PAH associated with adult CHD is included in group 1 of the PH clinical classification and represents a very heterogeneous patient population. Some malformations, such as patent ductus arteriosus, sinus venosus atrial septal defect or partial anomalous pulmonary venous return, are often concealed and patients are misclassified as suffering from IPAH.
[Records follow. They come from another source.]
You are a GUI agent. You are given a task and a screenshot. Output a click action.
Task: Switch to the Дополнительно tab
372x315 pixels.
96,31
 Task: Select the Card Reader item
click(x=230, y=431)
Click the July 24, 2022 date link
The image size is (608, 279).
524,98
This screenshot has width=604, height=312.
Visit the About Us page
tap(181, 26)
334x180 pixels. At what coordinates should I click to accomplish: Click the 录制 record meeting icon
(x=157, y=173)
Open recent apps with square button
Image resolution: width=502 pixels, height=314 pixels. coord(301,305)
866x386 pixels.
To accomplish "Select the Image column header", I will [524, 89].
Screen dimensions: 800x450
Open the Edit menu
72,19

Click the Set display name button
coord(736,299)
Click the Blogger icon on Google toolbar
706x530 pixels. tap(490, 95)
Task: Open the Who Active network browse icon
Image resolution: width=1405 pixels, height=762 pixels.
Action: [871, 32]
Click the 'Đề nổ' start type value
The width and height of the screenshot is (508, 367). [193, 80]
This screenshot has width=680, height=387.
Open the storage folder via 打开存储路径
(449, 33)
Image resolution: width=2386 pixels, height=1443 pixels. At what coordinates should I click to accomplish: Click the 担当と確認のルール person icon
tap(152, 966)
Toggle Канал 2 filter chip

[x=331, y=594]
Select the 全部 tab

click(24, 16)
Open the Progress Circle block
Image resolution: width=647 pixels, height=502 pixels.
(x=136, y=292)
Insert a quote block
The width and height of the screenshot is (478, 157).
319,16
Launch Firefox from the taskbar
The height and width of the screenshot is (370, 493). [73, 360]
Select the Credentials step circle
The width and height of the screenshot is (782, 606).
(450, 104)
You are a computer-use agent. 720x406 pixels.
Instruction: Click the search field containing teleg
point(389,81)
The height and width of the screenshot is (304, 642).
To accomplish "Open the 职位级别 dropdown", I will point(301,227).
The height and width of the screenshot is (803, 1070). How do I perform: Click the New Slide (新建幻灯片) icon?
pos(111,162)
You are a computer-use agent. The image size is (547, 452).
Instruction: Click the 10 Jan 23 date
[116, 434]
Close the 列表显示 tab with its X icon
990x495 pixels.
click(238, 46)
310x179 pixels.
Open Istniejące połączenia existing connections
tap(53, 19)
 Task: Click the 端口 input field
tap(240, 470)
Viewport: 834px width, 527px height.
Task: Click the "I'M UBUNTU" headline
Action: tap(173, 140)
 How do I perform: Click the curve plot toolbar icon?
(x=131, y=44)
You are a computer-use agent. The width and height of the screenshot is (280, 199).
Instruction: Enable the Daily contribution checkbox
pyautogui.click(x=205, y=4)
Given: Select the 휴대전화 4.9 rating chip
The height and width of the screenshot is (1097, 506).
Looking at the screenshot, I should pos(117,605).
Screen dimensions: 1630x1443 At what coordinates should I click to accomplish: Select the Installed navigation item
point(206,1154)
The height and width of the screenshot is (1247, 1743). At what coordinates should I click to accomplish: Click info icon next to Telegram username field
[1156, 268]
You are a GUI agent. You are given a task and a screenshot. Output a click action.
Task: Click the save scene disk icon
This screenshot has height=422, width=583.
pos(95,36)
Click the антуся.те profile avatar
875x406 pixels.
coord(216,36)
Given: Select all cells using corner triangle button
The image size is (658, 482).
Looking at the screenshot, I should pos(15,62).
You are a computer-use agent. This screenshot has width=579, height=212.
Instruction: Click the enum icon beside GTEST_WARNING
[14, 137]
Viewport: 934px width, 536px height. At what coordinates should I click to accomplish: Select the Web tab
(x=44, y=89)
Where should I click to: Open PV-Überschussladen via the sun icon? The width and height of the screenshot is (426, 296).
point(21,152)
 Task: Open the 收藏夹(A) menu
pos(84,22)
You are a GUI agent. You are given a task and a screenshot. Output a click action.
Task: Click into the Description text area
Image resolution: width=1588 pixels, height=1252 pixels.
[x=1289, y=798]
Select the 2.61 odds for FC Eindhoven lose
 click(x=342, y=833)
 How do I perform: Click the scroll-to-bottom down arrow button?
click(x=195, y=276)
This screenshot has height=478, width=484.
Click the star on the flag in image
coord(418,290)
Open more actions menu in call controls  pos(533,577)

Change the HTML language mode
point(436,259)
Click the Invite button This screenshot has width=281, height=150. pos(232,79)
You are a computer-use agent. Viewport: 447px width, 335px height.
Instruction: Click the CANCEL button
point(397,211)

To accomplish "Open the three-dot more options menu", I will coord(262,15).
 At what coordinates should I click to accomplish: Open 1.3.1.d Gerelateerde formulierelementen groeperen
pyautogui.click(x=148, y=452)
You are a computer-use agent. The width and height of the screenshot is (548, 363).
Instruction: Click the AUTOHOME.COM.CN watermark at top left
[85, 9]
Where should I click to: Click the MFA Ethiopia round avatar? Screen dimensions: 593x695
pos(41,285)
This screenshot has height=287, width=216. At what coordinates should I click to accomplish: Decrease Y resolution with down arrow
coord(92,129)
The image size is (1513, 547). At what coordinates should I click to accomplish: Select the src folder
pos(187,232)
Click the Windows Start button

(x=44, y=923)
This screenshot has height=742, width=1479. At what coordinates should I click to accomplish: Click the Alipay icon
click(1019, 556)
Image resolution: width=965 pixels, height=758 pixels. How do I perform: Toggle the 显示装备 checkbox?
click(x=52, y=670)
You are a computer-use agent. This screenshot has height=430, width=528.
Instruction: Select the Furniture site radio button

Twenty years old female was admitted outpatient clinic with palpitation. On her background there was no cardiac or any sistemic history. On physical examination, there was systolic murmur on left second intercostal area and other system examination was normal. The blood pressure was 120/80 mmHg. The rhythm was sinus and there was right bundle branch block. Transthoracic echocardiography revealed secundum atrial septal defect, right heart chamber and pulmonary artery dilatation. Systolic function of both ventricles were normal. The systolic pulmoanry artery pressure was 50 mmHg. No other anomaly detected onTTE. Then we decided to perform right heart catheterization to asses mean pulmonary artery pressure and pulmonary vascular rezistance. On RHC, the mean PAP was 26 mmHg, PVR was 1.3 WU and pulmonary to systemic flow ratio (Qp/Qs) was 3.2. Although there was prominent left to right shunt in RHC, the mean PAP and PVR was no so high. We decided to perform transoesophageal echocardiography to look for another left to right shunt. And finally we found patent ductus arteriosus contributing to left to right shunt. The diameter of secundum ASD was 23 mm. We decided to close PDA first and then ASD sequantially. PDA was closed with ductal occluder. ASD will be closed soon.
In PAH patients associated with congenital heart disease the diagnostic algorithm should be applied carefully. Clinical, echocardiographic and hemodynamic findings were evaluated together. If there is discrepancy among these diagnostic methods, additional diagnostic tests such as TTE, CT, MRI should be performed.